On July 10, two climbers headed to the Barber Wall, a single-pitch crack climbing area on the upper left side of Cathedral Ledge. The pair decided to get on Nutcracker, a popular 5.10a. The leader (male, 30s) placed a number 2 Camalot, followed by two small cams below a little overlap or overhang. In order to protect the upper part of the climb, he back-cleaned the number 2. As he attempted the overlap, he fell. Both of the remaining cams ripped out and the climber fell to the ground, 30 feet below, hitting his belayer in the process.
A nearby climber responded to the accident and called for help. Shortly thereafter, the North Conway Fire Department and volunteers from the Mountain Rescue Service arrived and carried the patient in a litter up to the parking lot and tourist overlook on top of Cathedral Ledge, roughly 200 feet above the Barber Wall.
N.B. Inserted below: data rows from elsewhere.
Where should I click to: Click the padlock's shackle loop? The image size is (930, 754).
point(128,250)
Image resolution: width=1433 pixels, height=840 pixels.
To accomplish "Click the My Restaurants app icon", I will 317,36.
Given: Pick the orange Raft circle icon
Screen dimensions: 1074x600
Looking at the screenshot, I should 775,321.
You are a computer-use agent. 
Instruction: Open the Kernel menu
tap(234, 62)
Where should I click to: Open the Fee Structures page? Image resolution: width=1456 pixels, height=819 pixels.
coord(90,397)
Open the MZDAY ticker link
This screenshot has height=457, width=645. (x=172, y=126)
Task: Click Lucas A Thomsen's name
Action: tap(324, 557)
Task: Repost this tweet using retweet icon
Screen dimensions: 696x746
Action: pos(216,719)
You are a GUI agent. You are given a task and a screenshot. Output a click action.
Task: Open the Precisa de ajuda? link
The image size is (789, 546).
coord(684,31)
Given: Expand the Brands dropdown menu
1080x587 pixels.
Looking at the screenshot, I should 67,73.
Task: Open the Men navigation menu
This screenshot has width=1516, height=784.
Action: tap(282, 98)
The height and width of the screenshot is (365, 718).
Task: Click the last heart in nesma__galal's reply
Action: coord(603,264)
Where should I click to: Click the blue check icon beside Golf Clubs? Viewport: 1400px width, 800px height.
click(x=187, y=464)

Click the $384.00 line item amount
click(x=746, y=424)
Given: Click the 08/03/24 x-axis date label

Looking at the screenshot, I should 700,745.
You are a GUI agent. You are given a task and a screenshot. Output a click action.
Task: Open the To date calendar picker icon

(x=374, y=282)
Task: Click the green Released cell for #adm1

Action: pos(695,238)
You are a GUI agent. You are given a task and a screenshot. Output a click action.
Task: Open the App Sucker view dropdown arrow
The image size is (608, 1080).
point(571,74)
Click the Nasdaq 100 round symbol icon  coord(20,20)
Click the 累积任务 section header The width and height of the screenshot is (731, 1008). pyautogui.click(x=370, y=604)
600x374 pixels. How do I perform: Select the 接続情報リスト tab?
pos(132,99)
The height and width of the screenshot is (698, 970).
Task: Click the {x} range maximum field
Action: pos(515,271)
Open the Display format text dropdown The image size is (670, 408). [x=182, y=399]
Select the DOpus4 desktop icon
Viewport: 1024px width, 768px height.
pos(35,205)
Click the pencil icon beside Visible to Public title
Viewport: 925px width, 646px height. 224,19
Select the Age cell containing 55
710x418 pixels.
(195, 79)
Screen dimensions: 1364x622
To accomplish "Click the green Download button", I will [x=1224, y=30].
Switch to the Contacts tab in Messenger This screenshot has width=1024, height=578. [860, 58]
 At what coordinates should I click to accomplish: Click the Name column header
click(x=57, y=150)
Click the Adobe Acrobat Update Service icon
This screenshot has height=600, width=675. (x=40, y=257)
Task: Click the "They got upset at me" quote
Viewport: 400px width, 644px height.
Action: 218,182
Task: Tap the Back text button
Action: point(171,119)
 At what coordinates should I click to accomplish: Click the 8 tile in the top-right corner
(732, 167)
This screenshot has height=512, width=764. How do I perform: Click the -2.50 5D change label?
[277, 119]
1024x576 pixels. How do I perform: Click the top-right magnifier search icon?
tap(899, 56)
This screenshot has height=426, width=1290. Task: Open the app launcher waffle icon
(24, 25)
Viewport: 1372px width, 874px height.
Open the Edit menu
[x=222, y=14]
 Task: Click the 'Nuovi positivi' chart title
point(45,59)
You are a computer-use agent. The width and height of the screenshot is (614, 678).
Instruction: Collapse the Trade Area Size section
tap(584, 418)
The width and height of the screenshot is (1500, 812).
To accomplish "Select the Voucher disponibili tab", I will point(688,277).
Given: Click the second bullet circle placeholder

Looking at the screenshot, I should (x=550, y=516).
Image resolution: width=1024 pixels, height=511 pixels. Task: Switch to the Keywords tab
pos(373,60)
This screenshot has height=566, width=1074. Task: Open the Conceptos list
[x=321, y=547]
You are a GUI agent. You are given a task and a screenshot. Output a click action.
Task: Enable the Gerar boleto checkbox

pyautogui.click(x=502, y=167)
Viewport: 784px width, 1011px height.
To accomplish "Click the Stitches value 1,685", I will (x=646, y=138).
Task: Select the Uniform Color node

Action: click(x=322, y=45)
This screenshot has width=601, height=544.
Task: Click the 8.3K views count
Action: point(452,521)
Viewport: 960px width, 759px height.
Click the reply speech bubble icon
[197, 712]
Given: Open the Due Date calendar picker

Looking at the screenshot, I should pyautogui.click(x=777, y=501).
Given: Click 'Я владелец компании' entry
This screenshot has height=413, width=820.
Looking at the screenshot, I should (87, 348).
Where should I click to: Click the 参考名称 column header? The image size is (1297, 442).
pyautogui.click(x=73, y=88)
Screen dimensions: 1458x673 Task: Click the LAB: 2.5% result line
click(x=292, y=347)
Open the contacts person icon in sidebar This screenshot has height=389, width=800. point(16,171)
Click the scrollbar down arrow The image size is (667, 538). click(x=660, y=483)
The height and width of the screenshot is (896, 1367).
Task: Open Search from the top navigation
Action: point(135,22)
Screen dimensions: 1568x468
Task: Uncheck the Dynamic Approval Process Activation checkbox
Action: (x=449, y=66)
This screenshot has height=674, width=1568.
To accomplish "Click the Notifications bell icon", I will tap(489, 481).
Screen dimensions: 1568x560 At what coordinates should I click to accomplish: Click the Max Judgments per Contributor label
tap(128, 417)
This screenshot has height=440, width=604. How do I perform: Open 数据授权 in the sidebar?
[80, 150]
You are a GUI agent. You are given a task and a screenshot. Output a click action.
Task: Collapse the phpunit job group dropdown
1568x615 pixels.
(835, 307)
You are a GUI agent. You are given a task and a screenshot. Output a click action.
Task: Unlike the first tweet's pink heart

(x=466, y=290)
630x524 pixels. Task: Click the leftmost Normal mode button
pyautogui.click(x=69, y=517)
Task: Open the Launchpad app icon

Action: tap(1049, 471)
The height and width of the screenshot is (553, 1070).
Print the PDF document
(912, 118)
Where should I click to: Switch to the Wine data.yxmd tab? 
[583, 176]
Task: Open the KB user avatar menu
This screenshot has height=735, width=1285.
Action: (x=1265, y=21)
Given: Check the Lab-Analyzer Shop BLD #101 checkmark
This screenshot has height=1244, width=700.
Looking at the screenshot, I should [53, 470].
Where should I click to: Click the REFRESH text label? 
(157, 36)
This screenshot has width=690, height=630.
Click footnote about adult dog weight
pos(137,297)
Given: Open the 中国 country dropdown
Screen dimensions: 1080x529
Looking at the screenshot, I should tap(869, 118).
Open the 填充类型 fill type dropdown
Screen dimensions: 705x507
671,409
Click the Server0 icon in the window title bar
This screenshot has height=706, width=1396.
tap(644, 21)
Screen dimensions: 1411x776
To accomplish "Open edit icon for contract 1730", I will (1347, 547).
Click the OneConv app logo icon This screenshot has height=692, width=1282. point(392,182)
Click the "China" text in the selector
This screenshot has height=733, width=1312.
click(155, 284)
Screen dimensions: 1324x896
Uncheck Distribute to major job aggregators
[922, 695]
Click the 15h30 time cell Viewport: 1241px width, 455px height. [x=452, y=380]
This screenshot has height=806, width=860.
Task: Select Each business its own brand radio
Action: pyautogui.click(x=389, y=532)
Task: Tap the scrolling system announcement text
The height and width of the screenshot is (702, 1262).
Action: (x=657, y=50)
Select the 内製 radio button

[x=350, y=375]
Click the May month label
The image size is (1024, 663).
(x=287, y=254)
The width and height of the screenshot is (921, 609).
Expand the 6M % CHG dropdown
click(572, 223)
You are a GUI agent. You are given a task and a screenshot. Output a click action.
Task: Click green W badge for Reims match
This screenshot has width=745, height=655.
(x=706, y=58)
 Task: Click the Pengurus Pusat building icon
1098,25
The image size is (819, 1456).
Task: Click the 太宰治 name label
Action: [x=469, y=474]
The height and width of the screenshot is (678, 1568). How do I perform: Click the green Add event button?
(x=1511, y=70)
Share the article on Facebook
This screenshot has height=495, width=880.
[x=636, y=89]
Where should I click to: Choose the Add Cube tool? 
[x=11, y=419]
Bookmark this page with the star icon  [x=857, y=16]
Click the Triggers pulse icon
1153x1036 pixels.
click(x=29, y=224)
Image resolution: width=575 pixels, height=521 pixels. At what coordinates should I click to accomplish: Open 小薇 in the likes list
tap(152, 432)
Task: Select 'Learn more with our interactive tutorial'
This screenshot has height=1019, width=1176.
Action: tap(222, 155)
The climber sustained minor fractures to vertebrae, a broken rib, and a lung contusion.
On October 2, an aid climber (male, 30s) was leading the first pitch of a potential new route at the Painted Wall, a cliff off the Kancamagus Highway. Though it was not this climber’s first time up the pitch, on this occasion a piton ripped out as he weighted it, and the force of his fall pulled out two more pitons and an Alien cam. The climber estimated he fell 15 to 18 feet before landing on the ground, seemingly injuring his leg (subsequent X-rays revealed a hairline fracture on his pelvis).
The pair of climbers telephoned two friends who came to help, and the four of them attempted to hike down the talus field at the base of the Painted Wall to the parking lot. When it became clear that self-evacuation was not an option due to the patient’s pain level, the climbers called Mountain Rescue Service, who packaged the victim in a litter and carried him to the road.
On the weekend of October 14, two climbers hiked to Woodchuck Ledge, also on the Kancamagus Highway, to attempt Screaming Yellow Zonkers, a 5.11c crack climb. The leader (male, 20s) fell a couple of times onto small cams at the crux near the top of the pitch. On his next fall, two small cams (number 1 and 2 Metolius Ultralight Master Cams) pulled out of the crack. The next piece down, an 0.3 Camalot, stopped his fall, but he still hit the ground with rope stretch, suffering a fractured wrist and a separated shoulder. New Hampshire Fish and Game responded, as well as another pair of climbers who were on the scene, and the injured climber was carried out of the woods in a litter.
Though separate incidents, these three falls have some things in common: Each occurred when relatively small gear placements failed, and each involved experienced climbers. Even for knowledgeable trad climbers, protecting small cracks requires more patience and practice, and sometimes simply requires more gear. Building equalized nests of small pieces and “overprotecting” the start of climbs is often what it takes to keep a leader from hitting the ground.
The Barber Wall has been the scene of four ground falls since 2014. Three of these occurred because of gear placements failing. However, unlike the neighboring climb Double Vee, which has seen two ground falls in as many years, Nutcracker should be straightforward to protect.
It’s notable that both the Nutcracker and Screaming Yellow Zonkers leaders broke their helmets in their falls—it’s likely the helmets prevented other serious injuries. Because of quick response by nearby climbers and rescue organizations, all three patients reached medical care with relative speed. Cell phones work in select spots off the Kancamagus and at other backcountry New Hampshire crags. However, carrying an inReach or similar satellite communication device and a light first-aid kit is not a bad idea for the more remote cliffs of the Northeast. (Source: Michael Wejchert, Mountain Rescue Service.)